We throw around aphorisms like "Seize the Day" and "Live
every day as if it's your last" without emotionally grasping the
significance of this shrewd advice. In "25th Hour," Spike Lee,
using a script by David Benioff from Benioff's novel, explores the
concept through the eyes of a man who is not literally living out
his final day on the planet, but who in some ways shares a
terminally ill person's angst. New York resident Monty Brogan
(Edward Norton) is due to check into an upstate prison in twenty-
four hours to serve a seven-year term for possession of drugs with
intent to sell. Looking at himself realistically as a skinny, good-
looking white guy, he knows what's in store for him in the brig
every time the lights in the penitentiary go out.
This is the sort of drama that a run-of-the-mill Hollywood director
with a big budget would treat as a melodrama, crammed with
adrenalin-pumping music, explosions, and shoot-outs with the
police who would be hot on the trail of a runaway felon. Though
we have no idea why the authorities would allow such a fellow
post-sentencing to be on the loose and consider escape, Spike
Lee is far more interested in examining character, particularly the
relationships that Monty has developed and is now sadly giving
up, affording him good reason to feel that he has thrown his youth
away. In short this is not a prison drama as such but rather an
attractive young person's belated coming to terms with himself,
sadly considering "if only," and wondering whether he has any real
options short of serving his time.
The opening of a story finds Monty walking around near a New
York pier with his Ukranian-born friend Kostya (Tony Siragusa),
razzing the large man for his apparent mental thickness. Monty
demonstrates early on that despite his drug dealing which dates
back to his selling weed to high-school students, he's a decent
guy who takes in a pit bull mix that had been thrown from a
window and left for dead.
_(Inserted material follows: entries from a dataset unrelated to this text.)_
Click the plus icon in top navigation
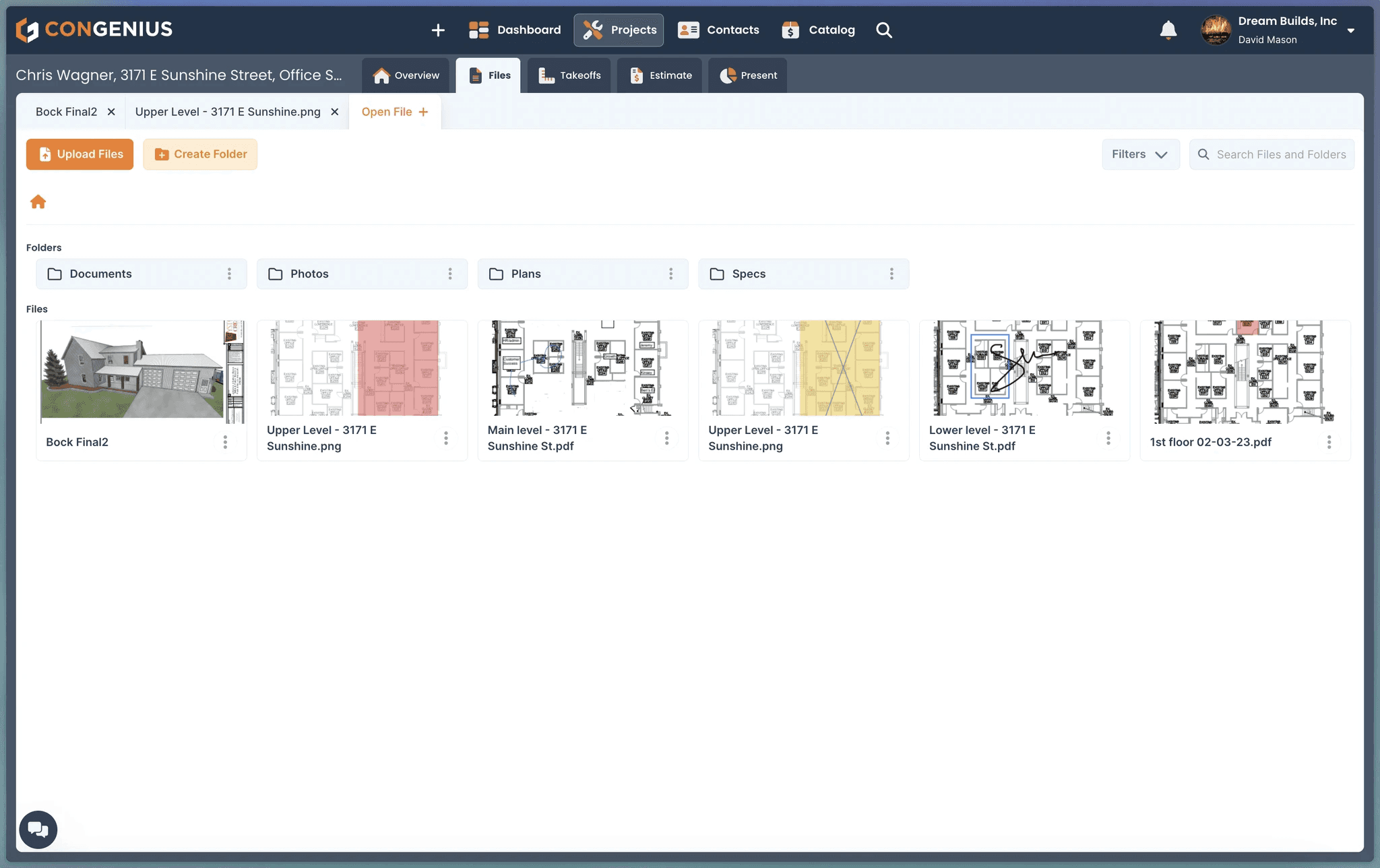The image size is (1380, 868). [x=438, y=30]
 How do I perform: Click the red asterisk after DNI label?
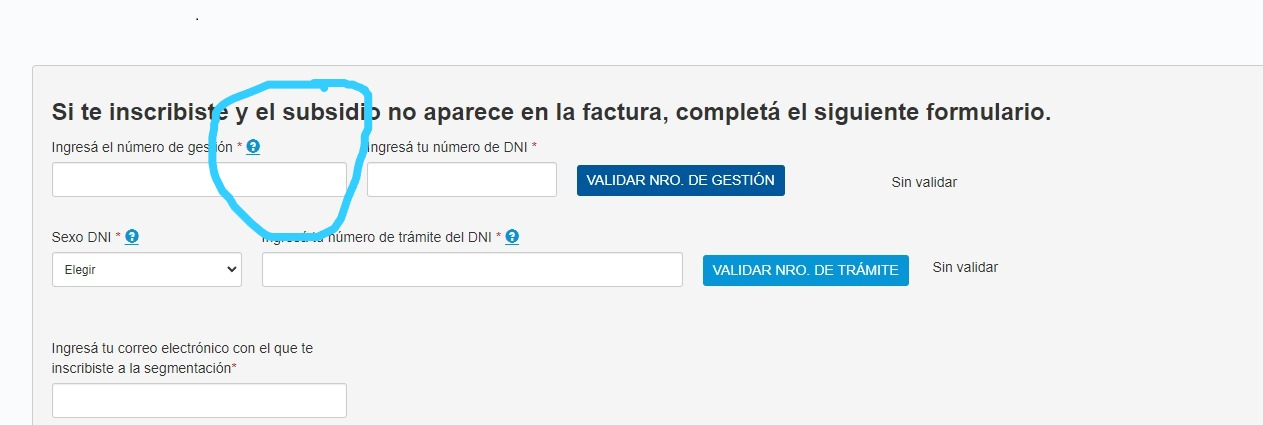[x=534, y=147]
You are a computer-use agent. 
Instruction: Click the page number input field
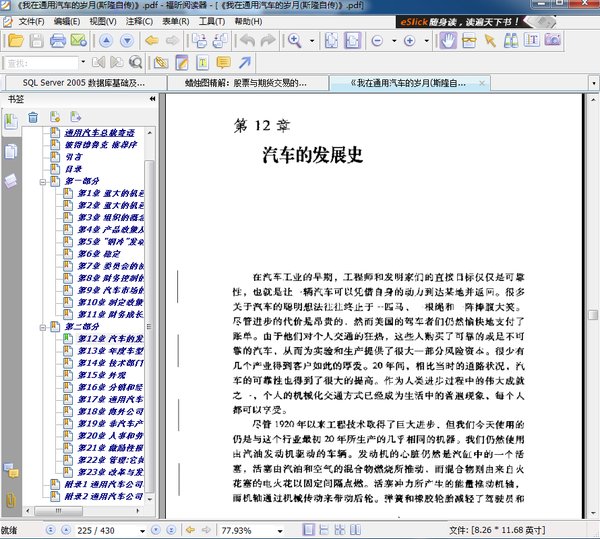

In this initial scene Spike Lee points up
that Monty could have led a good, moral life but challenges us in
the audience to know when a scene is a flashback and when it is
taking place during the single, last day of freedom in the man's
life.
Meeting with his dad, James Brogan(Brian Cox), Monty must
fend off suggestions that he escape to a small town out West and
in a smashing surreal scene we watch how this option would play
out as Monty grows old with his wife Naturelle (Rosario Dawson)
and enjoys the company of a bunch of kids to whom he reveals
his big secret only when they have grown up. Monty enjoys his
loving girlfriend Naturelle Riviera (Dawson), whom he had met in a
playground when the woman was just eighteen; and the supportive
company of his good friends, prep school English teacher Jacob
Elinsky (Philip Seymour Hoffman) and hotshot investment banker
Francis Xavier Slaughtery (Barry Pepper).
Lee's repeated flashbacks, which continue to blend in with
Monty's final day of freedom, explore the varied lives of Monty's
circle, and it is here that scripter David Benioff's sharp dialog
effectively mixes humor with pathos. The nerdy Jacob has not
come to terms with what he considers a wasted life, his job as a
high-school teacher failing to fulfill him while he harbors a passion
for a 17-year-old student, Mary D'Annuzio (Anna Paquin) that
Humbert Humbert would understand only too well. By contrast
Francis is energized by a high-pressure job that allows him to
spend up to $100 million for his clients in his investment house.
While he has his eye out for the women, he can appreciate the
temptations of a young body, feelings that obsess his friend
Jacob.
"25th Hour" does have some suspense. We wonder whether
Monty will take advantage of his dad's advice to flee the city by
driving west and taking on a new identity, but we probably know
that Monty has come to terms with his past and looks to redeem
his life by taking the punishment meted out by the draconian
Rockefeller laws. Not the stuttering schizoid he played in Gregory
Hoblit's "Primal Fear," not the tough hombre of "American History
X" or the adorable romantic in Woody Allen's "Everybody Says I
Love You," a vulnerable but strong Edward Norton anchors the
compelling story while Spike Lee adds cinematic variety through
surreal imagery and seamless retreats to the past and future.
David Thomson writes in his "The New Biographical Dictionary
of Film" that Spike Lee is "is capable of a great film about New
York." One can only say to that major film critic, "Here you go."